• _Work instruction_
From the entries below, print exactly the span beginning with the line holding "You are a computer-use" and ending with the line holding "The image size", endpoints included, and skip any pictures.

• _Records provided_
>>

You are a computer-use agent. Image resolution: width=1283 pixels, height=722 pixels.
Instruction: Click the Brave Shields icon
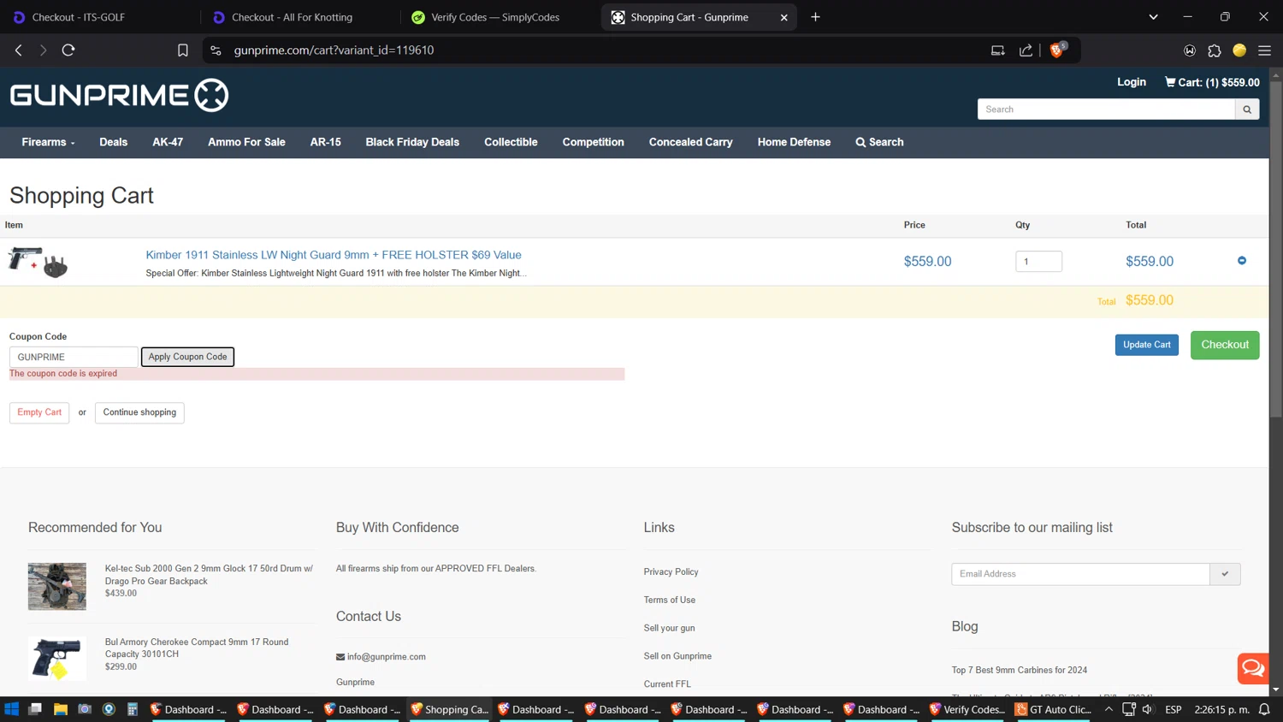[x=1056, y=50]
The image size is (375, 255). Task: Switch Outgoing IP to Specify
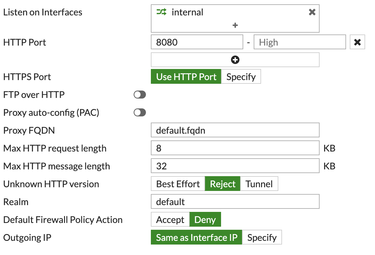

<<
>>

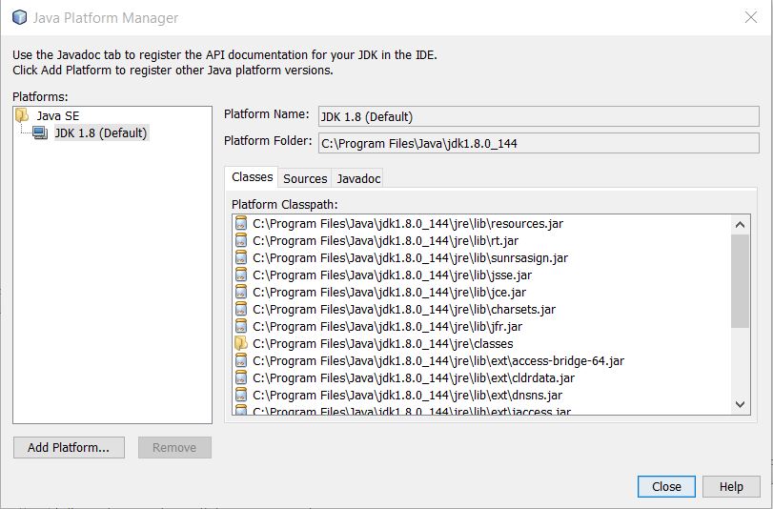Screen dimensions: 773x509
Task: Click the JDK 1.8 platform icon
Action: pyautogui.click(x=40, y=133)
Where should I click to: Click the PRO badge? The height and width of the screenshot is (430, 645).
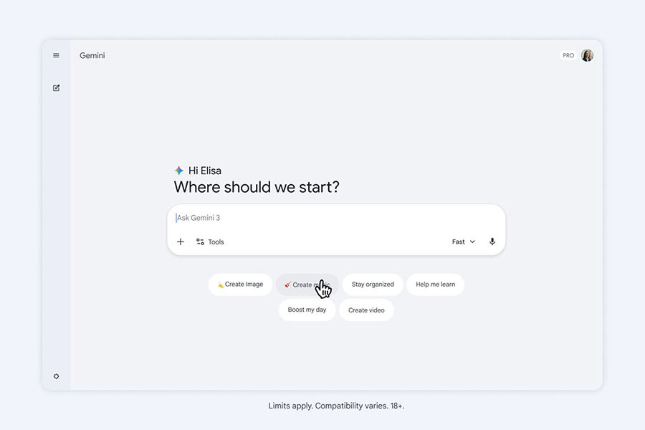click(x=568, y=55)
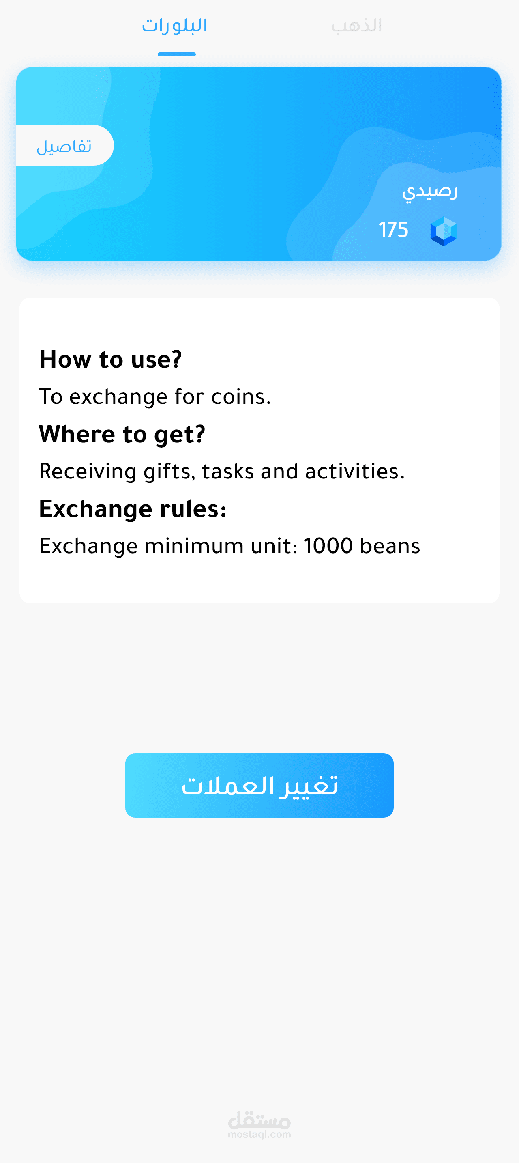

<<

• _Exercise output_
You are a computer-use agent. Image resolution: width=1283 pixels, height=722 pixels.
Instruction: Click the Brave Shields icon
[x=1056, y=50]
The image size is (375, 255). Task: Switch Outgoing IP to Specify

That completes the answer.